A desativação do produto é feita através de incineração em fornos destinados para este tipo de operação, equipados com câmaras de lavagem de gases efluentes e aprovados por órgão ambiental competente.

TRANSPORTE DE AGROTÓXICOS, COMPONENTES E AFINS:
O transporte está sujeito às regras e aos procedimentos estabelecidos na legislação específica, que inclui o acompanhamento da ficha de emergência do produto, bem como determina que os agrotóxicos não podem ser transportados junto de pessoas, animais, rações, medicamentos ou outros materiais.

Recomenda-se, de maneira geral, o manejo integrado das pragas, envolvendo todos os princípios e medidas disponíveis e viáveis de controle.

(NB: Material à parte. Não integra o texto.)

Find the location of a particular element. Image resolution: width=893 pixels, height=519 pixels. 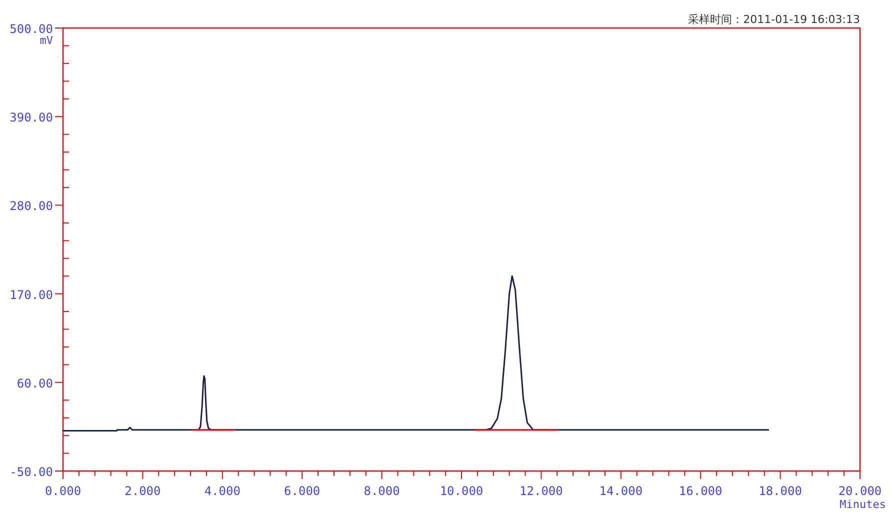

text: 采样时间：2011-01-19 16:03:13 is located at coordinates (774, 20).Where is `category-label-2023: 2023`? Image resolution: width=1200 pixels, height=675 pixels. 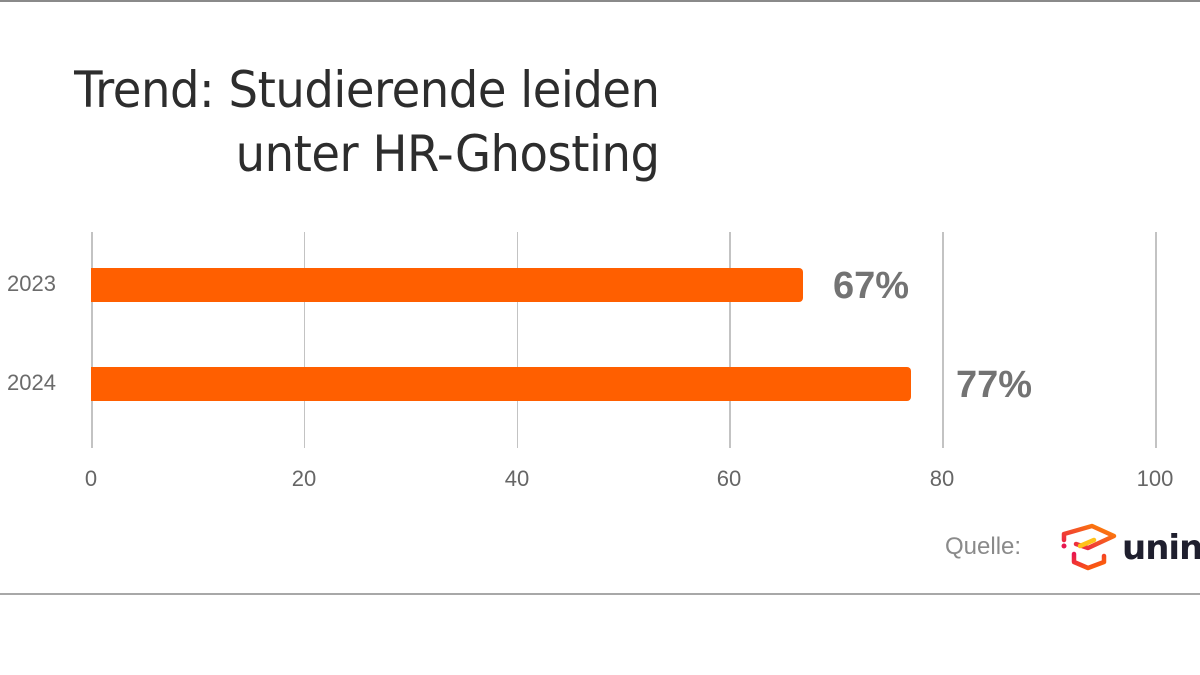 category-label-2023: 2023 is located at coordinates (32, 284). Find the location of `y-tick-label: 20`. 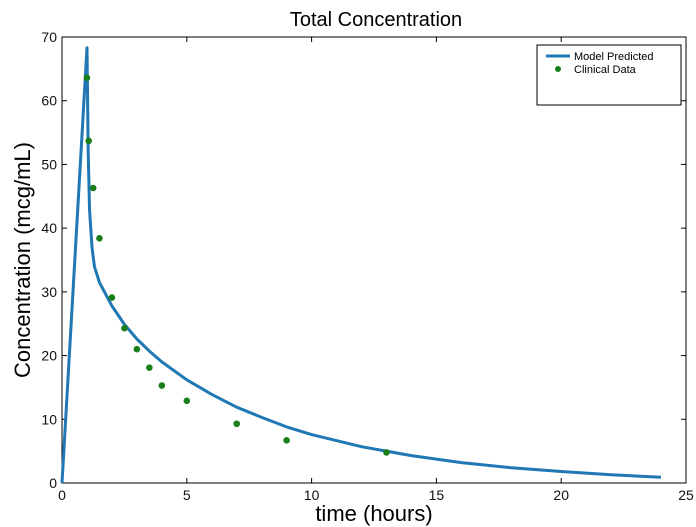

Alguns insetos-praga podem desenvolver resistência a produtos de um determinado grupo químico após seu uso repetido de forma indiscriminada. Como o grau de desenvolvimento da resistência não pode ser previsto, o uso deste produto deve estar em conformidade com estratégias de manejo da resistência estabelecida para a cultura e sua área de uso.
A Syngenta apoia as ações para o uso correto de produtos para garantir que estes tenham vida longa no controle das pragas descritas na bula.
As seguintes estratégias podem prevenir, retardar ou reverter a evolução da resistência:
Rotação de produtos com mecanismos de ação distintos, quando apropriado;
Adotar outras táticas de controle, prevista no Manejo Integrado de Pragas (MIP) como rotação de culturas, controle biológico, controle por comportamento etc., sempre que disponível e apropriado;
Utilizar as recomendações de dose e modo de aplicação de acordo com a bula do produto;
Sempre consultar um Engenheiro Agrônomo para o direcionamento das principais estratégias regionais para o manejo de resistência e para a orientação técnica na aplicação de inseticidas;
Informações sobre possíveis casos de resistência em insetos e ácaros devem ser encaminhados para o IRAC-BR (www.irac-br.org.br). ou para o Ministério da Agricultura, Pecuária e Abastecimento (www.agricultura.gov.br).